Panang curry
Ingredients
- 1 block tofu
- 1 tbsp soy sauce
- 1 tbsp cornflour
- Rice
- 1 tbsp coconut oil
- 1 onion, chopped
- Handful of green beans
- 1 red pepper
- 1 green pepper
- 2 carrots
- 4 cloves garlic
- 1 inch ginger
- 2 chillies
- 2 tbsp panang curry paste
- 1 can coconut milk
- ½ cup water
- 2 tbsp peanut butter
- 1 tbsp soy sauce
- 1 ½ tsp brown sugar
- 2 tsp lime juice
- 1 bunch thai basil, chopped
Steps
- Drain and press the tofu and preheat oven to 200°C.

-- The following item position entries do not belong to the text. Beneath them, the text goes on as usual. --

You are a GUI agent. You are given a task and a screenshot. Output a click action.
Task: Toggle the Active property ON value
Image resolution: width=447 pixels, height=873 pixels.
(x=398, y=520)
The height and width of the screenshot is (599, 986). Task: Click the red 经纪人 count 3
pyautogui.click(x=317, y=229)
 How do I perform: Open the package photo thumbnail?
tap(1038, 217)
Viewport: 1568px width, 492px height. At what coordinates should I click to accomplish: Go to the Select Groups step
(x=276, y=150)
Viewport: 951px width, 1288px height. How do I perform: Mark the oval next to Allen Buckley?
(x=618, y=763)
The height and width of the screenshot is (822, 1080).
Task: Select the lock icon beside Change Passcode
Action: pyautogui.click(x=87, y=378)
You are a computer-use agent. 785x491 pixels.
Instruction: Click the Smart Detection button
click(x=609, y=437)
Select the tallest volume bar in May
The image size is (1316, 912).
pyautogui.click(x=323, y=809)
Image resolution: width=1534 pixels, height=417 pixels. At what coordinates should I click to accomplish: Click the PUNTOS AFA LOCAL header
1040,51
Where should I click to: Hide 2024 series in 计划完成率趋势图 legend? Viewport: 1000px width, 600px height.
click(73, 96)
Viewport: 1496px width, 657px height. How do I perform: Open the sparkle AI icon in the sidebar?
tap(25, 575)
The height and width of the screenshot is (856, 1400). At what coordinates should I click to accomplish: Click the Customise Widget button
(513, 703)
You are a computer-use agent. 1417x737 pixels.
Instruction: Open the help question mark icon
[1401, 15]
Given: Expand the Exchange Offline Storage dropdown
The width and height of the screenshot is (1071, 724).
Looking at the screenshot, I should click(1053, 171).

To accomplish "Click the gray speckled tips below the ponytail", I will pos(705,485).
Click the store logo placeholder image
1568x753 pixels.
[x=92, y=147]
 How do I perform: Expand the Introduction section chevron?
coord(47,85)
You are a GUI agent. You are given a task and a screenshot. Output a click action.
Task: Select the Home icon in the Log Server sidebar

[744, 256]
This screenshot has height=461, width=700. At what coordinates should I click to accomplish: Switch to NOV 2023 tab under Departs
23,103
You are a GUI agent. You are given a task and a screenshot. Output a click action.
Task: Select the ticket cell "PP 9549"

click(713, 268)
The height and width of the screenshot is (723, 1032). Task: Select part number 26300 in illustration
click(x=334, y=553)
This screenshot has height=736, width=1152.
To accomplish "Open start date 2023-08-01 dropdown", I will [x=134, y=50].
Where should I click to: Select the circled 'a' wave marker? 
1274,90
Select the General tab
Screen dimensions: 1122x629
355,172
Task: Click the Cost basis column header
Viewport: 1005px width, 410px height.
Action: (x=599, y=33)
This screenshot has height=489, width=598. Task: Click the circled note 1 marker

- Cube the tofu and toss with olive oil, soy sauce and cornstarch.
- Bake for 25 minutes or until golden brown, turning once midway.
- In the wok heat some oil then add the onion. Once onion is translucent add ginger, garlic and chillies.
- Add the green beans, followed by carrots and then the peppers.
- Once vegetables are mostly tender add the curry paste and stir for a minute.
- Add the coconut milk, tofu and water then simmer for five minutes.
- Remove from heat and stir in remaining ingredients.